***** Data for review

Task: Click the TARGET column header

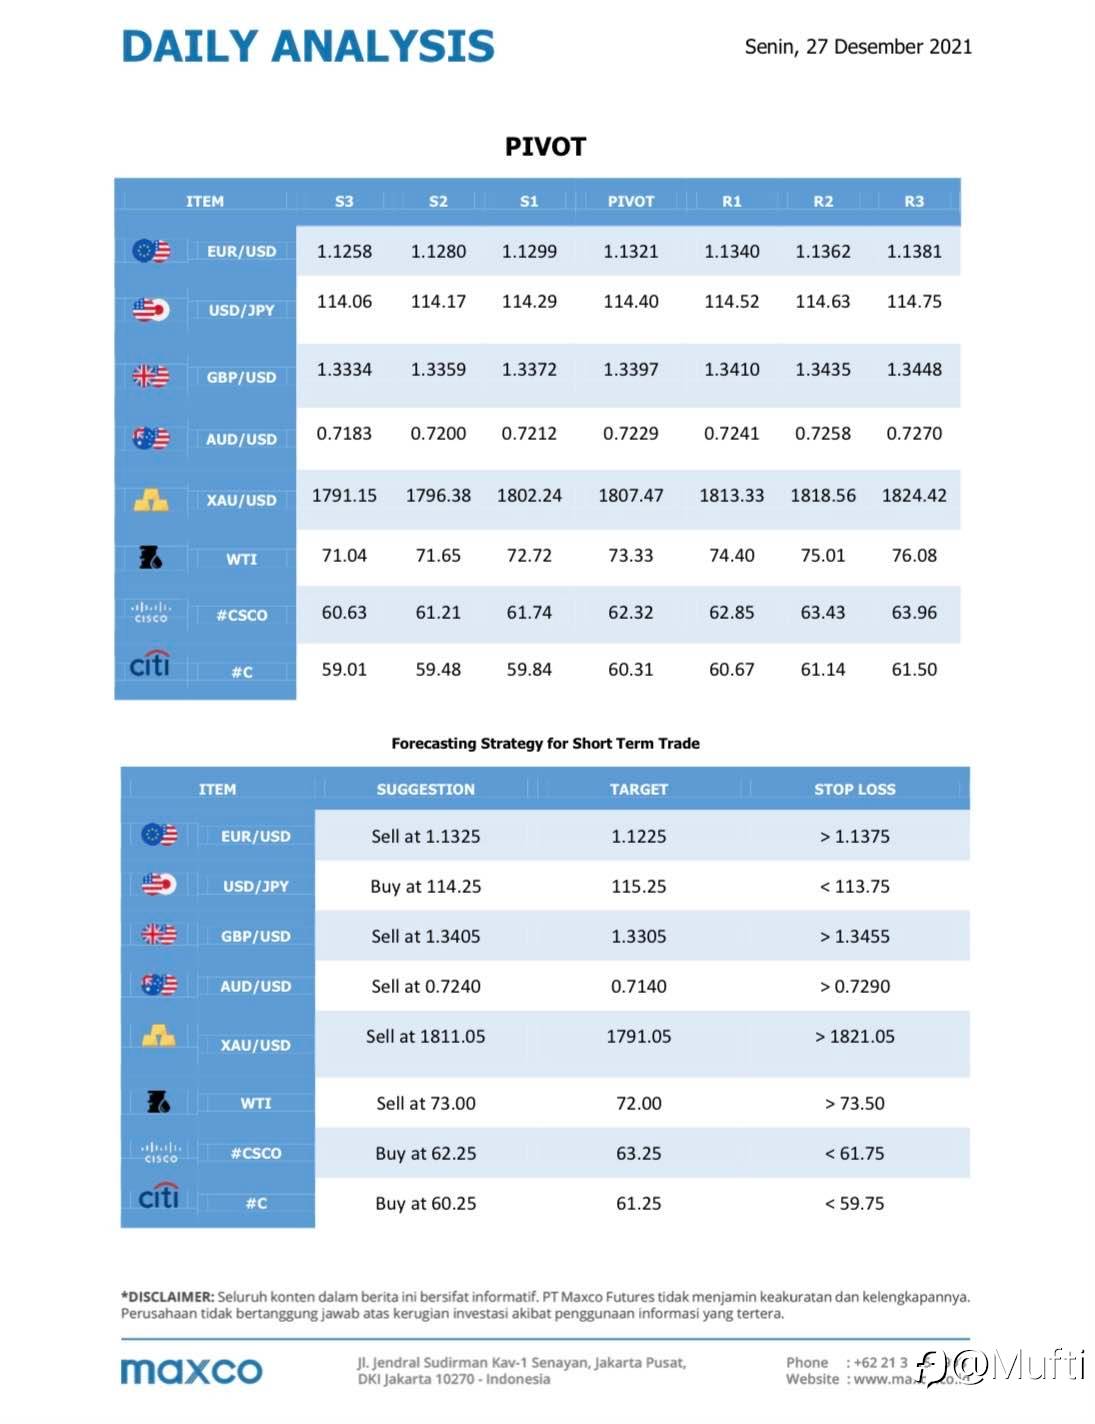Action: (639, 789)
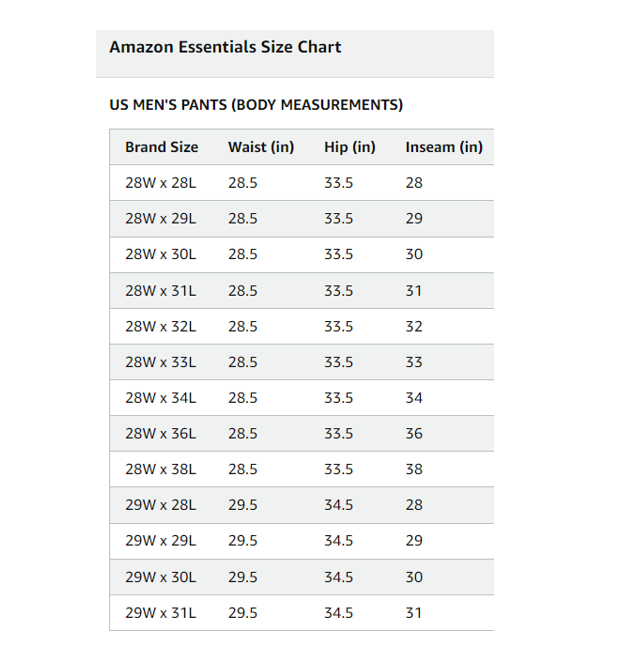Click the Inseam (in) column header

point(444,147)
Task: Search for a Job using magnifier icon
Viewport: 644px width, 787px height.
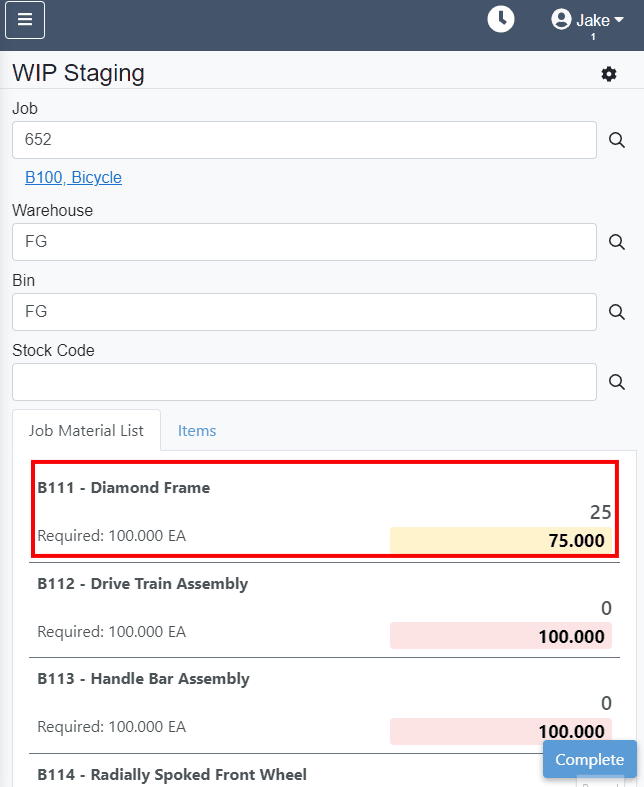Action: coord(616,140)
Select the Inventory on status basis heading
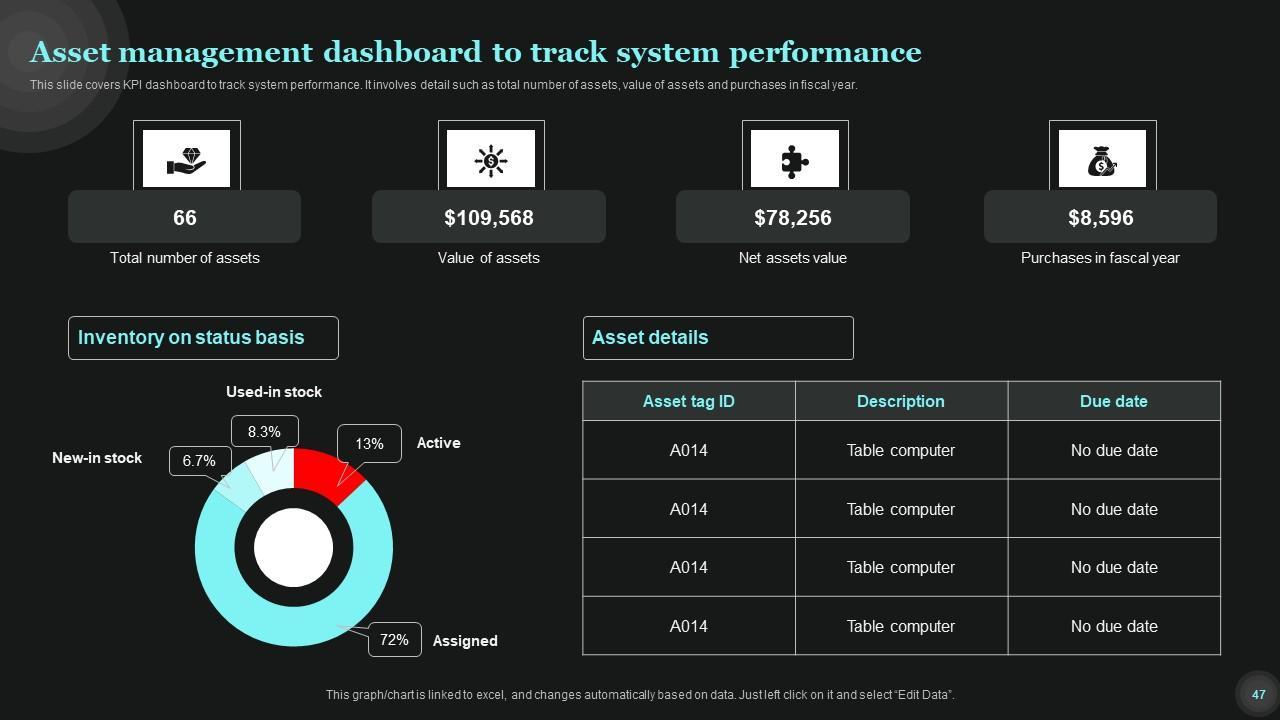The height and width of the screenshot is (720, 1280). tap(203, 338)
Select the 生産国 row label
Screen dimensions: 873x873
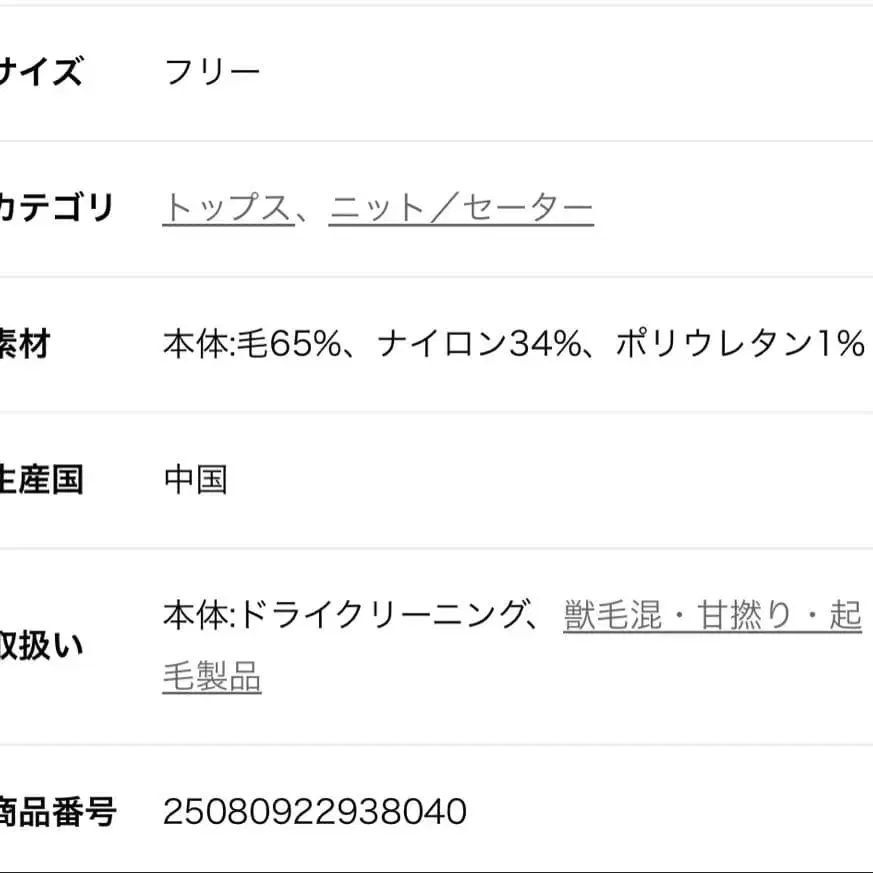click(x=40, y=480)
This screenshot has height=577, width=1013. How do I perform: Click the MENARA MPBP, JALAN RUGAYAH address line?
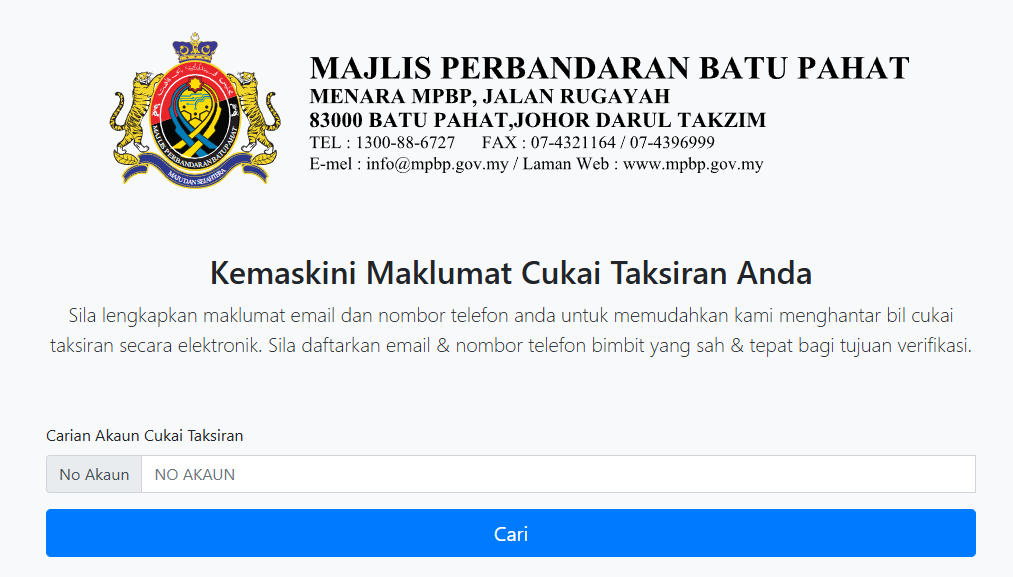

**********

Output each entry verbatim; none of the pictures should be included.

Answer -
Task: Click the TARGET column header

Action: (639, 789)
Click the Inseam (in) column header

point(444,147)
Task: Search for a Job using magnifier icon
Viewport: 644px width, 787px height.
Action: coord(616,140)
Select the Inventory on status basis heading
The height and width of the screenshot is (720, 1280). tap(203, 338)
Select the 生産国 row label
Screen dimensions: 873x873
click(x=40, y=480)
This screenshot has height=577, width=1013. How do I perform: Click the MENARA MPBP, JALAN RUGAYAH address line?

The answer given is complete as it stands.